By Earl Heath –
As a youngster growing up in Waterford, Connecticut, things were a little different for my family and myself. One obvious difference was that we were one of the few African American families in the town of about 4,000. My father was in the Navy and stationed at the nearby Naval base in Groton, Connecticut.
Most of the people of color were brought there because of the Navy. It was quiet easygoing most of the time. Someone very near and dear to me was a housekeeper for former FBI heads L. Patrick Gray and J. Edgar Hoover who had beach homes in New London the town next door.
One rainy night in April of 1968, the programming on the T.V. was interrupted. The news was the death of Martin Luther King Jr. He was shot in Memphis. I was only nine years old and my brother Gerald was ten. We were told to walk to the store and get some ginger ale. On the way we stopped by the Half Keg Tavern looking through the large picture window, all the people in the bar were fixed to the television. There was a report on the shooting being shown. We both didn’t understand the magnitude of what happened.
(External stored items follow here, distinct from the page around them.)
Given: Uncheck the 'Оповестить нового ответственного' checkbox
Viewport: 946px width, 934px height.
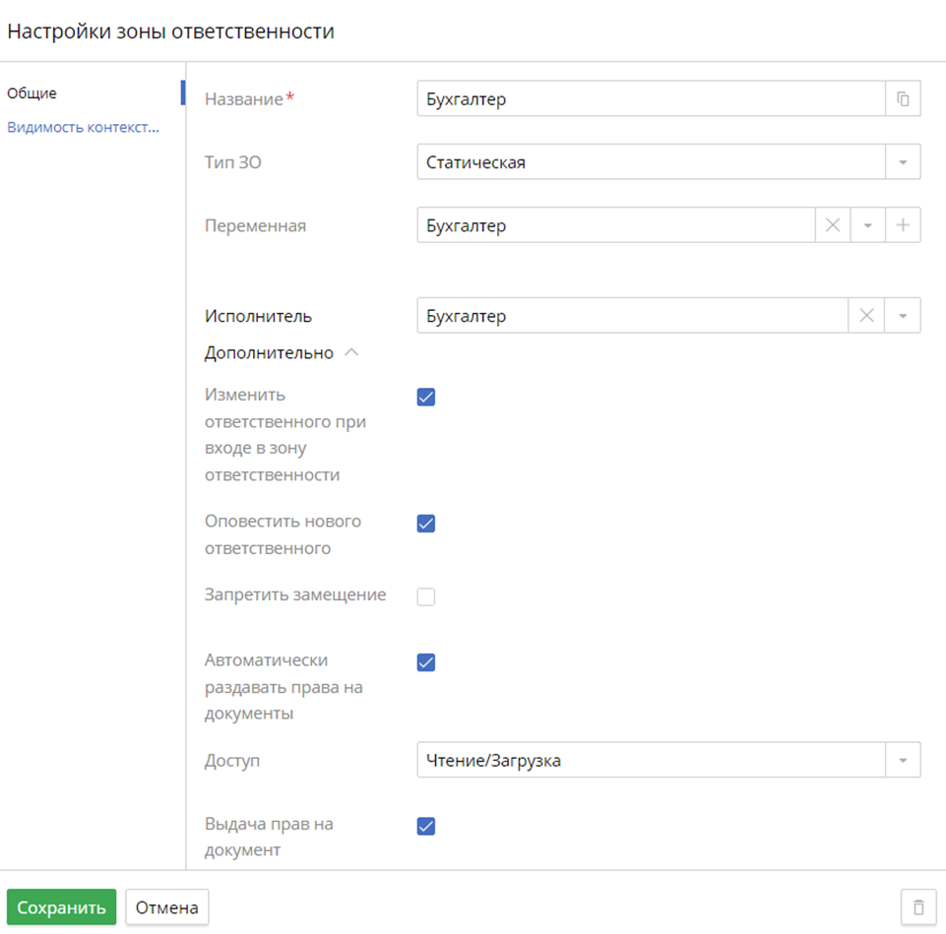Looking at the screenshot, I should coord(426,524).
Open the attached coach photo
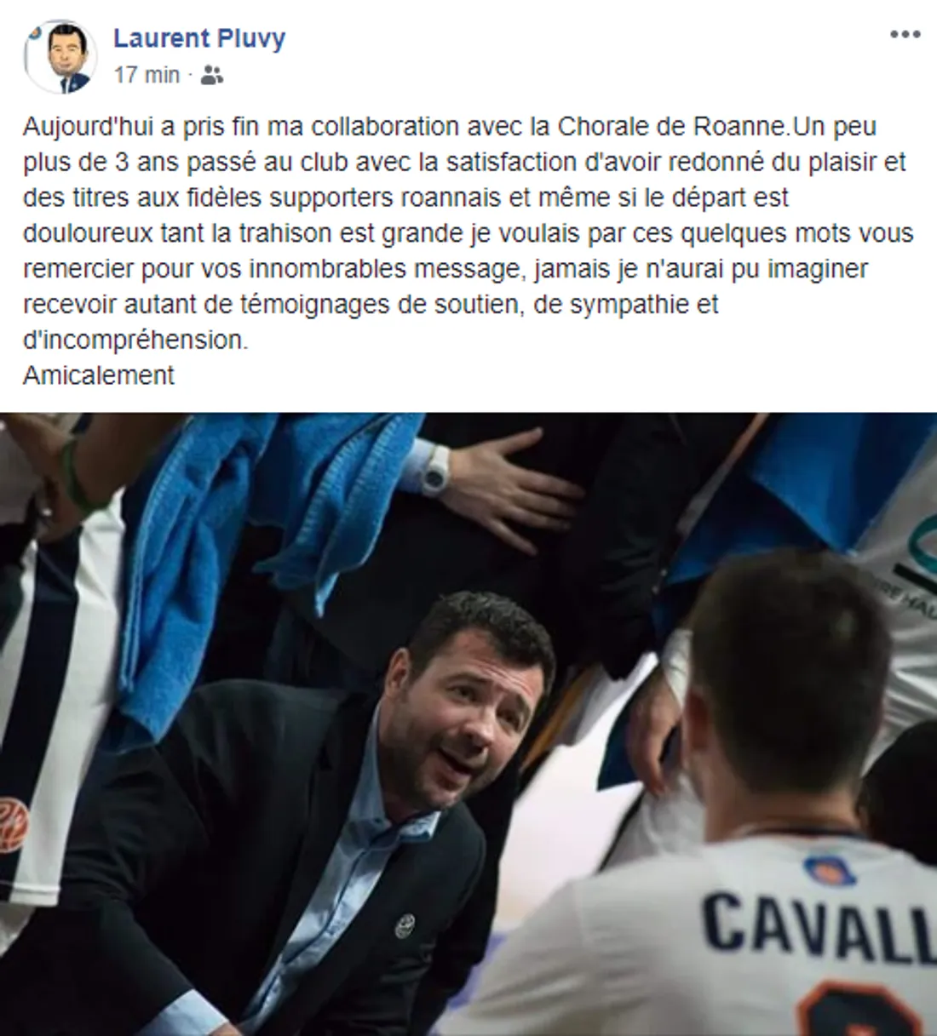The width and height of the screenshot is (937, 1036). pos(469,724)
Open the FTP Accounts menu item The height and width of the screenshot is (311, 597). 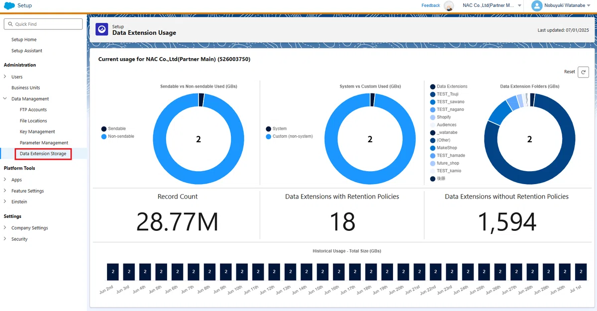click(x=33, y=109)
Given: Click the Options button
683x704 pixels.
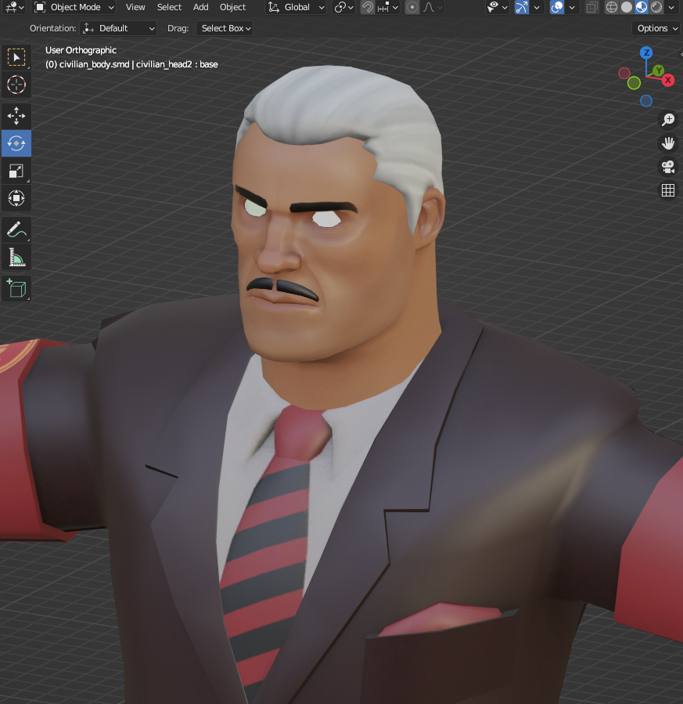Looking at the screenshot, I should [656, 28].
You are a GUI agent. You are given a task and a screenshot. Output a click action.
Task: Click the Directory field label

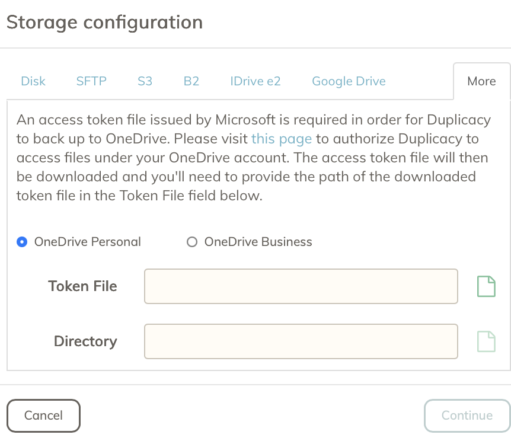(x=85, y=341)
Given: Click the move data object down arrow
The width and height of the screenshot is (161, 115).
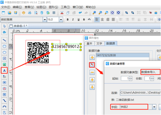Looking at the screenshot, I should tap(92, 87).
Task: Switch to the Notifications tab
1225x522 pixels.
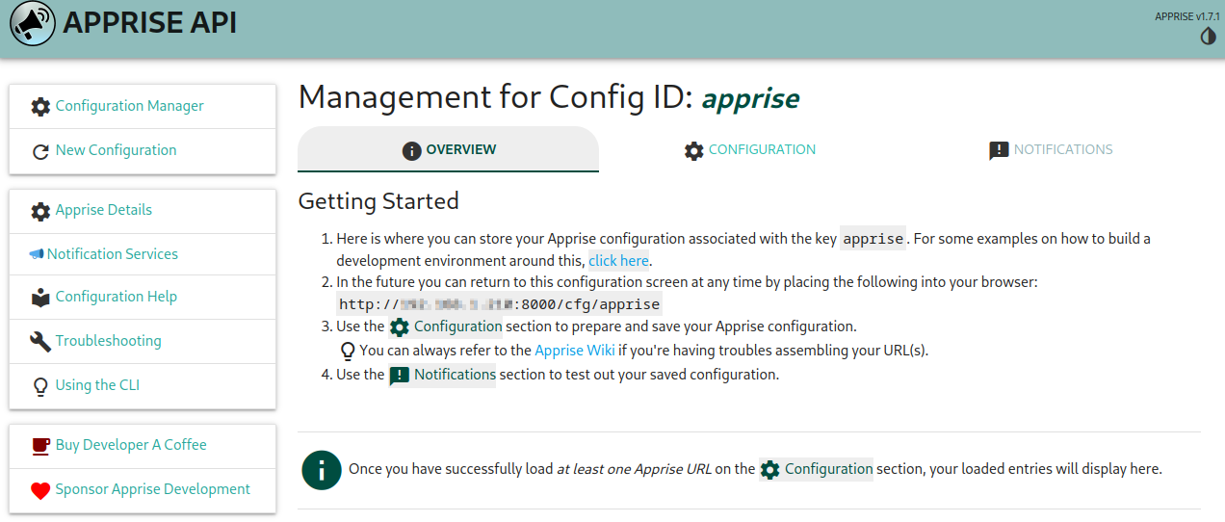Action: (x=1051, y=150)
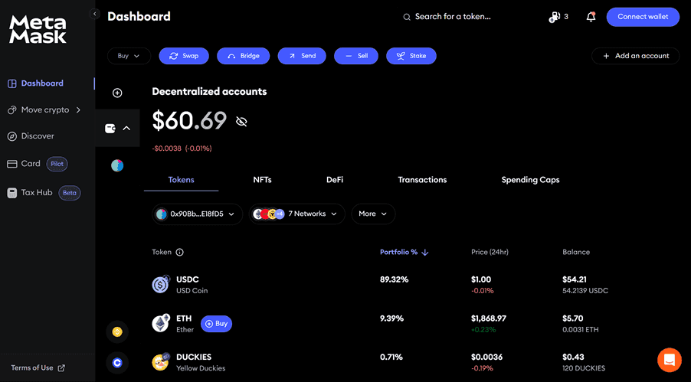The image size is (691, 382).
Task: Hide the balance with eye icon
Action: click(x=242, y=122)
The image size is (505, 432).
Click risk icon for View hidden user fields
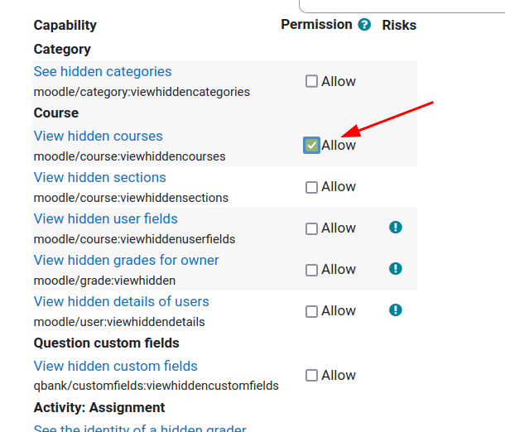click(396, 228)
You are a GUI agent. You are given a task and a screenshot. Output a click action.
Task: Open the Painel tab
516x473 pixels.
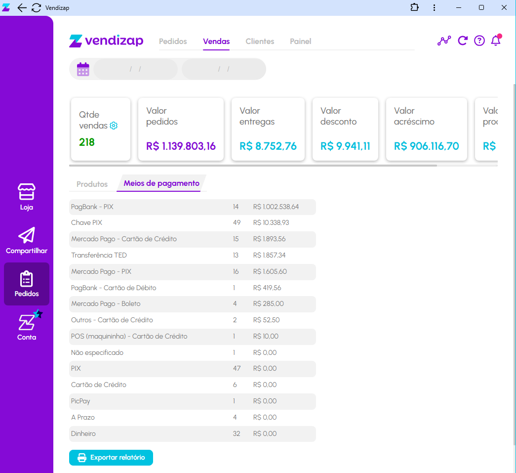[300, 42]
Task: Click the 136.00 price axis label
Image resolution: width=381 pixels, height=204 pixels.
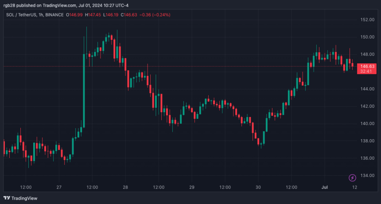Action: click(366, 158)
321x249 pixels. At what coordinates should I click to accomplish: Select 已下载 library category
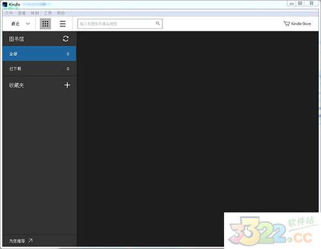pos(39,69)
The next day in school, my fourth grade teacher Mrs. Barrett said, “I’m sorry for what happened last night.” I looked at her in a puzzling way. “You don’t understand now but someday you’ll understand,” she added. Well I certainly understand now. When you speak in front of more than 200,000 in Washington D.C. you understand. When you win the Nobel Peace Prize, you understand. When you get the Civil Rights Act signed by the President of the United States, you understand. When you change the course of the world, you understand. Recently, the Martin Luther King Jr. Memorial opened at the Washington Mall. It’s only the fourth monument in the mall that pays tribute to a non-President and the first to honor an African American. It was to be five days of celebration, however due to hurricane Irene many events were postponed until later this year.
There was time for an international salute dinner that had MSNBC’s Andrea Mitchell as mistress of ceremony. “This memorial that was dedicated this weekend matters so much, not only for our generation but for future generations. Through his words and powerful gaze and his eyes carved from the stone of hope, we can all try to know him, to better understand where he was trying to lead us to a revolution that’s still unfinished nearly a half century later,” said Mitchell.
Archbishop Desmond Tutu, another Nobel Peace Prize winner, sent a video message that was played. “I am one of the millions who owe their freedom to Dr. King’s advocacy of democracy, justice, hope and love. Dr. King’s teachings inspired and established a new era of civil rights in America. His spirit has encouraged new democracies around the world, including here in South Africa,” said the Archbishop. “The power of his legacy continues to inspire and guide people searching for freedom and equality. This wonderful memorial will permanently stand in the heart of America’s capital city, but the values it represents will reach and resound around the world.”
“It's far easier to talk about the redemptive power of love than it is to apply that concept in a complex and challenging world,” said former Secretary of state Madeline Albright. “We cannot always live up to the standard that Dr. King established and we should admit that. But if we ever fail to acknowledge morality as a guiding light, we are truly lost and we should never forget that.”
Best Buy gave $1 million to help fund the memorial, marking the company's first donation to a national capital fund and signaling its support for the permanent memorial of Dr. King, commemorating his life and legacy at the National Mall in Washington, D.C.
"Dr. King's powerful story inspires us all to live by his example of service, peace and equality," said Brian J. Dunn, CEO, Best Buy. "It's in Best Buy's DNA to carry forward these same values and the spirit of inclusion and respect promoted by Dr. King; our involvement in the memorial is one way to honor him and his dream."
Stevie Wonder made a surprise appearance. Harry Johnson President and CEO of the Martin Luther King Jr. Memorial foundation arranged for a cherry picker to assist Wonder in experiencing the monument through touch.
Wonder announced that he would donate $10,000 annually so that other blind people could experience it.
When members of Alpha Phi Alpha (Kings fraternity) thought about organizing this in 1983 no one thought that there would be a Black President." Dr. Jeff Ogbar of the University of Connecticut had an eye opening verbal input, "To have that is deeply symbolic. The Monument being unveiled by a Black President is incredibly symbolic."